In an age where machines can do so much of what humans used to do, we need those brains that make unlikely connections. But we are too busy judging them for their weakness in making the predictable links!


We need the 20!


Why, if Judah represents a significant portion of the kids in each classroom, is his academic success still so threatened? Why does a kid with ADHD still need a fierce mother to storm the doors of the school or a father of a child on the autism spectrum still have to harass the weary head of academics for accommodations due his girl?


And these are the minority of families that have some insight into their children’s profile: think of the huge number that don’t!

When I fight for my son, like a honey badger for my honey, I am not asking for handouts that will give him an edge over the 80% who happen to find reading and writing easy.


You and I are asking for glasses on a surgeon, to overcome the disability and unlock the skill.

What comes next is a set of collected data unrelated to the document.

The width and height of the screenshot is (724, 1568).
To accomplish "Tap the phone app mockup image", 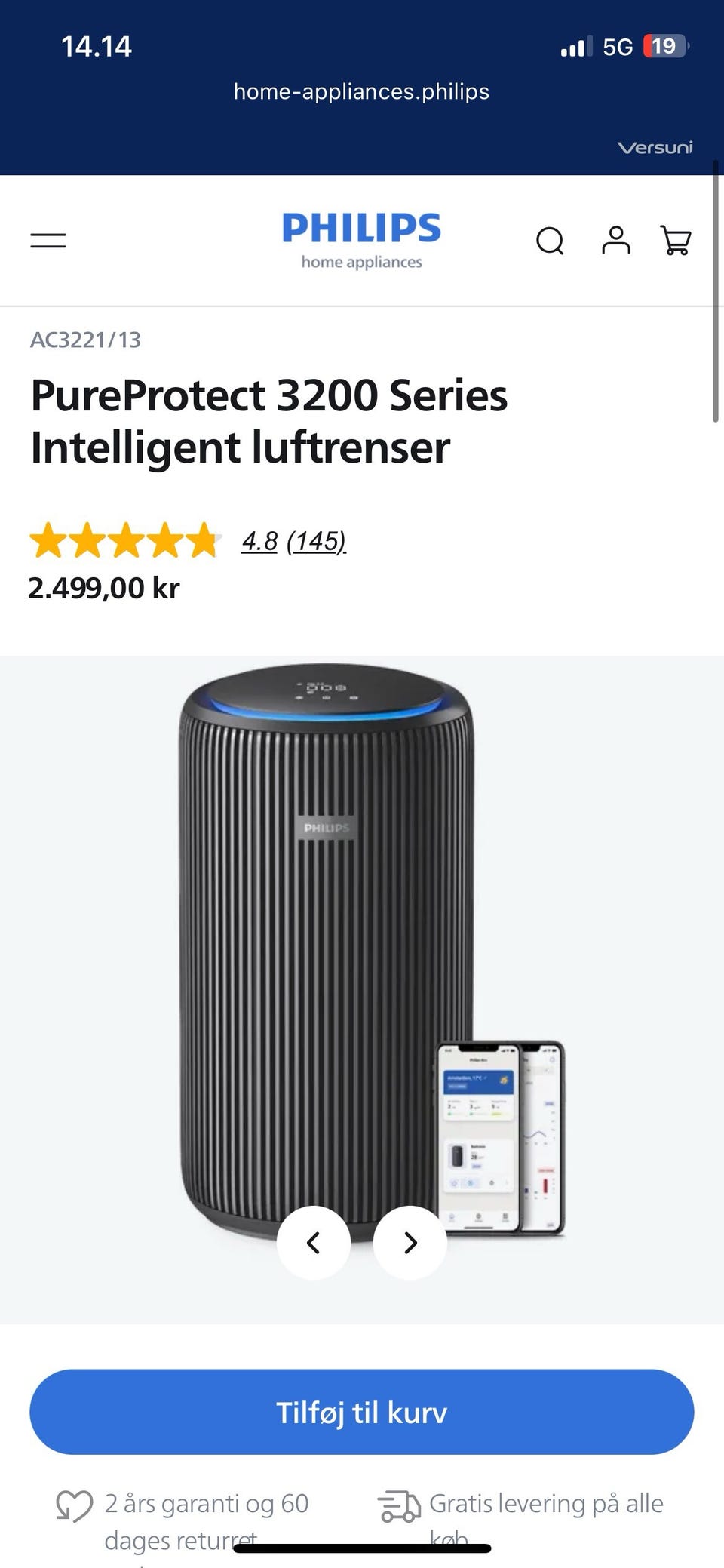I will tap(501, 1138).
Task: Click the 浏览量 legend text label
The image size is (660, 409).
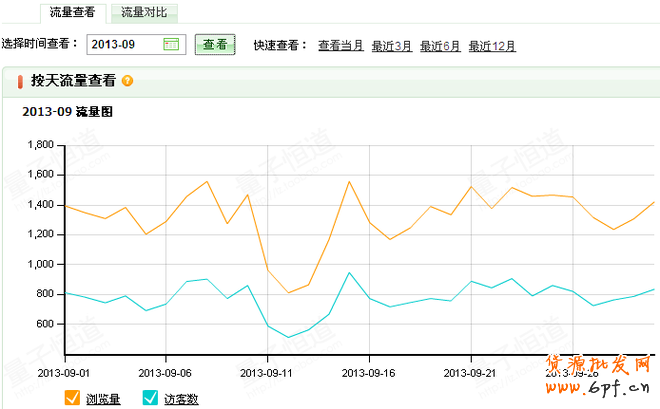Action: click(102, 399)
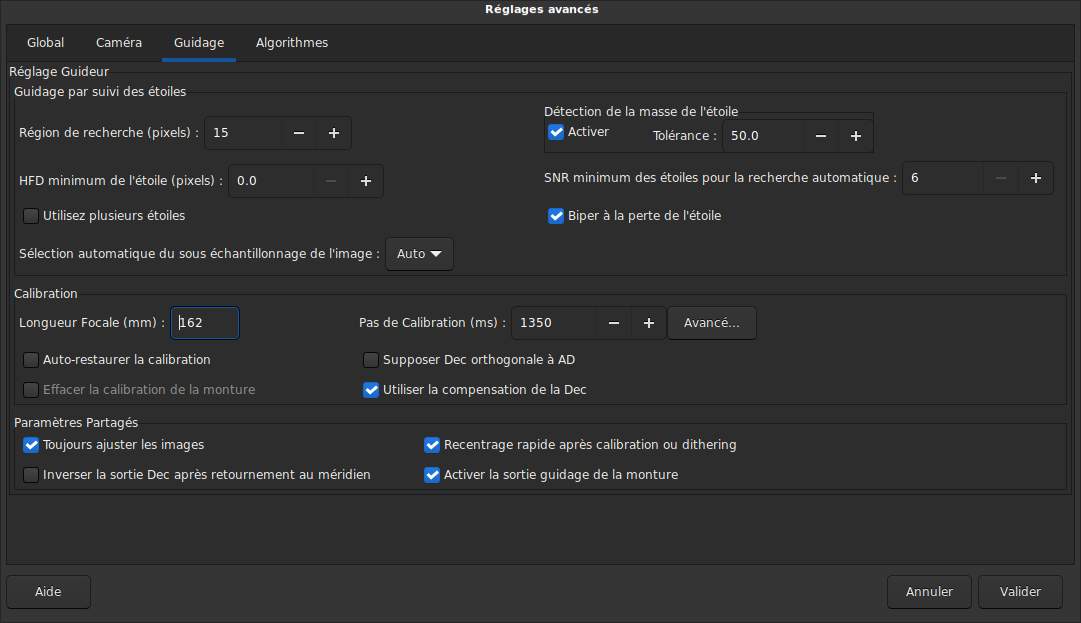Increase HFD minimum de l'étoile value

pyautogui.click(x=366, y=181)
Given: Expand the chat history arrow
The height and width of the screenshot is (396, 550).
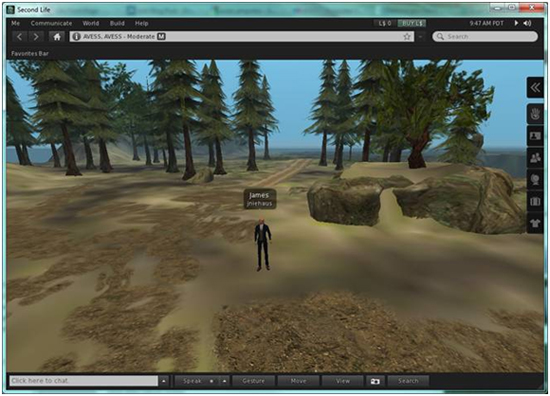Looking at the screenshot, I should pos(164,381).
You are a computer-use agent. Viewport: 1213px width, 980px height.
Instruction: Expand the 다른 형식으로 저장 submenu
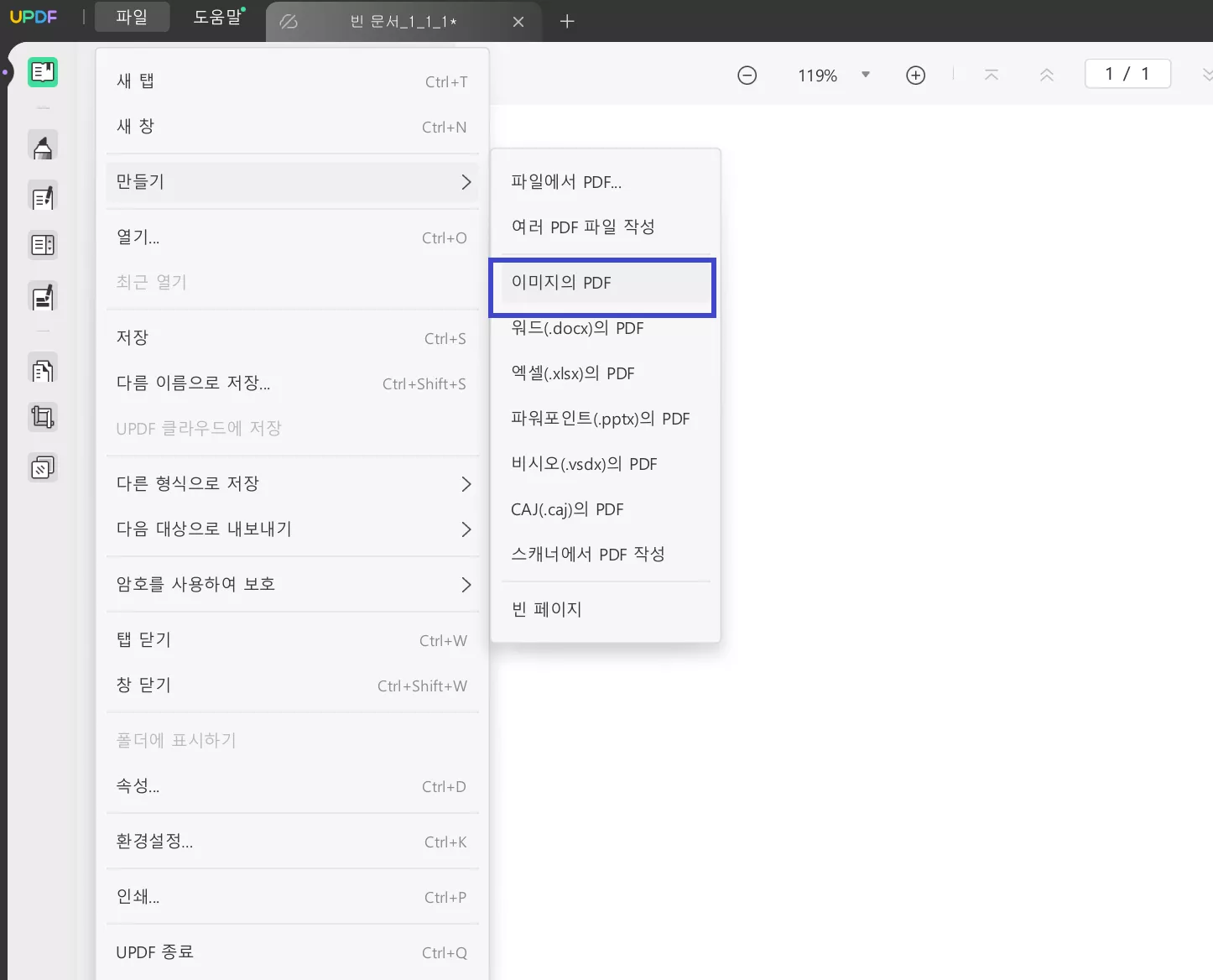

We are asking for a hearing aid in a therapist's ears making her able to listen because when she does, she has extraordinary compassion.


We would never deny glasses and hearing aids!


Would the unhappy client feel it is an imposition on the restaurant that he is dissatisfied?


The owners of the restaurant are staying awake at night threatened with foreclosure for causing food poisoning. But even if they can control the damage, their problem is bigger than the health and safety concerns.


The writing is on the wall: if they don’t find a way to unlock the taste buds of the 20% their relevance is fading and their business future is threatened.


The same exact thing must happen in education.